Gazze halkının ilkelerine bu derece bağlılığı ve teslimiyeti reddetmesi İsrail'i, yönetimini ve halkını korkutmuştur. Eğer bu kimseler üç hafta dimdik durmuşsa, hiçbiri ekrana çıkıp direnişi kötülememişse, Hamas yönetiminin icra güçlerinin siper arkasına geçmesine ve şehir ve yaralı sayısının bu kadar artmasına rağmen böyle davranmışsa, bu halkın gelecek herhangi bir karşılaşmadaki rolü asgari savunma silahına sahip olması durumunda şok edici nitelikte olacaktır. Yeni nesli oluşturan Gazze evlatları, babalarına, annelerine, kardeşlerine, bacılarına yönelik katliamları izleyecek çocuklar daha yırtıcı olacaktır ve asla unutmayacaktır. Sanıyoruz ki asla bağışlamayacaktır. 

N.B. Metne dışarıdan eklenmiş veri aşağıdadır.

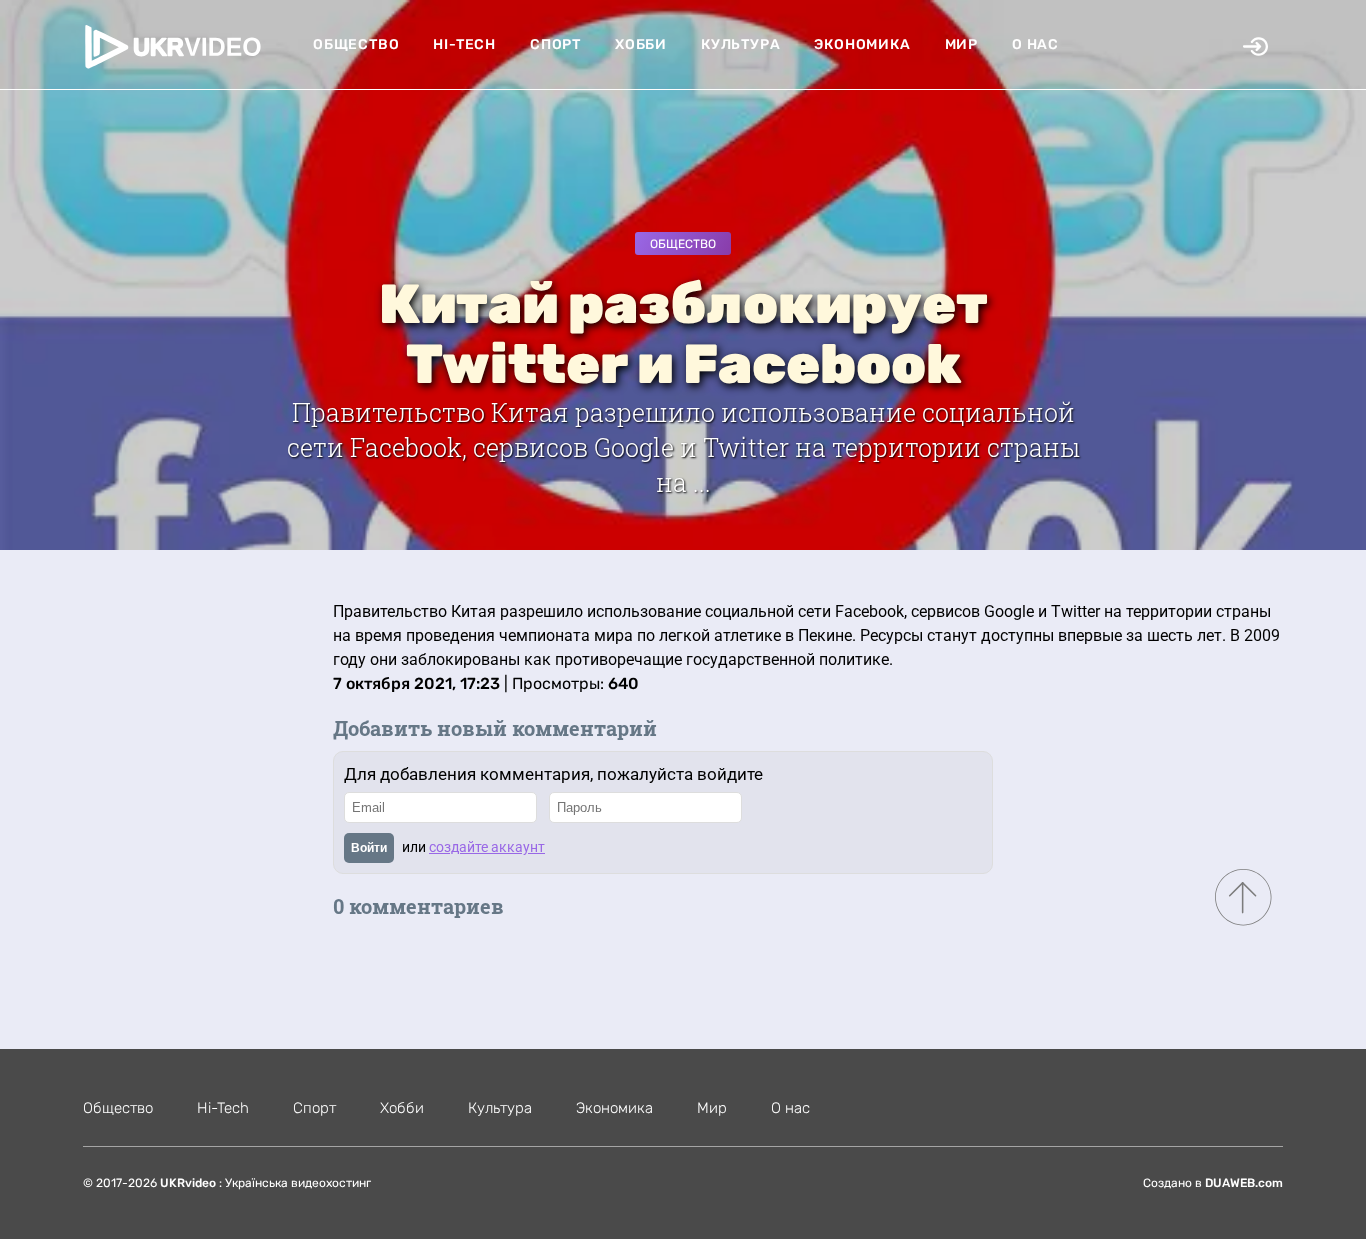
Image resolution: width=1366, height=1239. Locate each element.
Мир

Gazze savaşı (a) Filistin davasını tekrar ön plana çıkarmış, (b) evvelki içi boş pazarlıkların, sahte barış sürecinin ve iki devletli çözüm denen şeyin esamisini silip süpürmüştür. (c) Bu savaş, direniş kültürünü güçlendirmiş, direnişçi Filistin halkının güçlü zeminini ortaya koymuş, (d) Arap kamuoyuna tekrar hayat vermiş, Arap evlatların merkezi davanın çevresine kenetlenmesini sağlamış, (e) halk ile diktatör ve aciz Arap rejimlerinin arasındaki mesafeyi genişletmiş ve bu rejimlere hâkim irade ve egemenlik yoksunluğunu deşifre etmiştir. 

Şarm'eş Şeyh Konferansı tiyatrosu, resmi Arap rejimlerini yaşadığı krizden kurtaramayacaktır. Bu rejimler, meşruiyet ve inandırıcılıklarını bu şekilde tekrar elde edemezler. Zira bu rejim, Gazze şehitleri kendilerinden onur ve meşruiyeti çekip almasının ardından bu özelliğini yitirmiştir. Çoğunluğu oluşturan şerefli insanların "muhafaza altındaki" Mısır'da ve diğer Arap başkentlerindeki tepkileri de bu gerçeği pekiştirmektedir. 

Not: Yazı içerisindeki rakamlar ve alfabetik sıralamalar çevirmene aittir.